La esperanza en este día del Señor fue para los primeros cristianos un estímulo para perseverar y tener paciencia ante las adversidades. San Pablo lo recuerda en incontables ocasiones. También a nosotros nos ayudará a ser fieles al Señor, especialmente si alguna vez el ambiente que nos rodea es adverso y está lleno de dificultades. Debemos dar gracias a Dios en todo momento por vosotros, hermanos -escribe el Apóstol a los cristianos de Tesalónica-, como es justo, porque vuestra fe crece de modo extraordinario y rebosa la caridad de unos con otros, hasta el punto de que nos gloriamos de vosotros en las iglesias de Dios por vuestra paciencia y fe en todas las persecuciones y tribulaciones que soportáis. Esto es señal del justo juicio, en el que sois estimados dignos del reino de Dios, por el que ahora padecéis18.
El Señor permite que en ocasiones suframos algo por ser fieles a sus enseñanzas, o que nos llegue la enfermedad o el dolor, para que aumentemos nuestra confianza en Él, vivamos mejor el desprendimiento de la honra, de la salud, del dinero..., para hacernos dignos del reino que nos tiene preparado.
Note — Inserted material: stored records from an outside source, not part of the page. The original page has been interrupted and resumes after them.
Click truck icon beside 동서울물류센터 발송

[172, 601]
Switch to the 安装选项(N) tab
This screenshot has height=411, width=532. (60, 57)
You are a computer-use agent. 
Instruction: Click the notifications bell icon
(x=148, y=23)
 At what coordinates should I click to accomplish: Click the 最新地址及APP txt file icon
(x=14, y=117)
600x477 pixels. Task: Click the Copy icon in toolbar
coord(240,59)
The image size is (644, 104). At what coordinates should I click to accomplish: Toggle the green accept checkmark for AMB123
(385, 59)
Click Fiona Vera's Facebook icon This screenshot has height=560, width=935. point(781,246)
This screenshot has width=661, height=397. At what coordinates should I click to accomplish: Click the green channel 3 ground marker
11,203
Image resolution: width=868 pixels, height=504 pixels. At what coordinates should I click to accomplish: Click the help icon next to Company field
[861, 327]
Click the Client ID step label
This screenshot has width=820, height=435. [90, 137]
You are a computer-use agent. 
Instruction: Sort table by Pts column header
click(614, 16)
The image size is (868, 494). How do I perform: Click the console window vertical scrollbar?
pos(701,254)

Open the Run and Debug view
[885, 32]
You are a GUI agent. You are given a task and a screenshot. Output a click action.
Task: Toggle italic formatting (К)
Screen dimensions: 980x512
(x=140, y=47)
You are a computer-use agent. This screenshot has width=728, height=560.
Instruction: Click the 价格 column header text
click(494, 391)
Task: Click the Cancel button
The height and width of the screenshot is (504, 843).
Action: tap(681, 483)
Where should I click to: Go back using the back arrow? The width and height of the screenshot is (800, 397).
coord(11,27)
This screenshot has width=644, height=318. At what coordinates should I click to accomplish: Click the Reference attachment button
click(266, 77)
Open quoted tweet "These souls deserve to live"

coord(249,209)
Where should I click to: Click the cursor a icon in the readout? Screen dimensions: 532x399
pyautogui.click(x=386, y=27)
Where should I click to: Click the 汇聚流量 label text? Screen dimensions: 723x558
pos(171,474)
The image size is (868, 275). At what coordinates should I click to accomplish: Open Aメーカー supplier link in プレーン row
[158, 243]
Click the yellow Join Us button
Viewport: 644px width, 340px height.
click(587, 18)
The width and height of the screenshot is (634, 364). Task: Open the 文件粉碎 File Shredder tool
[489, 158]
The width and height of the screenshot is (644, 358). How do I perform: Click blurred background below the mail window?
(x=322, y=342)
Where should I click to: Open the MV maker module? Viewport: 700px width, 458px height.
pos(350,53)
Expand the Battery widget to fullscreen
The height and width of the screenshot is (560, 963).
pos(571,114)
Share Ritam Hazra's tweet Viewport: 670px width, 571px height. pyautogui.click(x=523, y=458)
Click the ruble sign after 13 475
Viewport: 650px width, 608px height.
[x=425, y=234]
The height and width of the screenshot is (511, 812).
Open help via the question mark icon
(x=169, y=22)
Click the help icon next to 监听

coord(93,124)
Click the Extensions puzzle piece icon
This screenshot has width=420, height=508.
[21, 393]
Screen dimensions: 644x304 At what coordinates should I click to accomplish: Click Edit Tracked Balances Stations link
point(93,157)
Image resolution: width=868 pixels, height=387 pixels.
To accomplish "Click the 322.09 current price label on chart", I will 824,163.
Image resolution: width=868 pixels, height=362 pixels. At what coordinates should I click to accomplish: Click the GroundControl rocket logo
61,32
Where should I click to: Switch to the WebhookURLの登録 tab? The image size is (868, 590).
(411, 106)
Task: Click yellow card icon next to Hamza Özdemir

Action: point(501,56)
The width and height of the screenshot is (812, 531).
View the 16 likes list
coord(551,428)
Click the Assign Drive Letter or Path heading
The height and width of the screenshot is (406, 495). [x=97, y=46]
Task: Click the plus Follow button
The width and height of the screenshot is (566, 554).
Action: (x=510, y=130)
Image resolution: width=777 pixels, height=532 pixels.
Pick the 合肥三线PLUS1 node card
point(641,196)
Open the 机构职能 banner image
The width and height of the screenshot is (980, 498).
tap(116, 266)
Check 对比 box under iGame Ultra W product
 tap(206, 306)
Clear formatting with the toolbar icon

También para que, metidos en medio del mundo, recordemos que «el reino de Dios, iniciado aquí abajo en la Iglesia de Cristo, no es de este mundo, cuya figura pasa, y su crecimiento propio no puede confundirse con el progreso de la civilización, de la ciencia o de la técnica humanas, sino que consiste en conocer cada vez más profundamente las riquezas insondables de Cristo, en esperar cada vez con más fuerza los bienes eternos, en corresponder cada vez más ardientemente al amor de Dios, en dispensar cada vez más abundantemente la gracia y la santidad entre los hombres»19.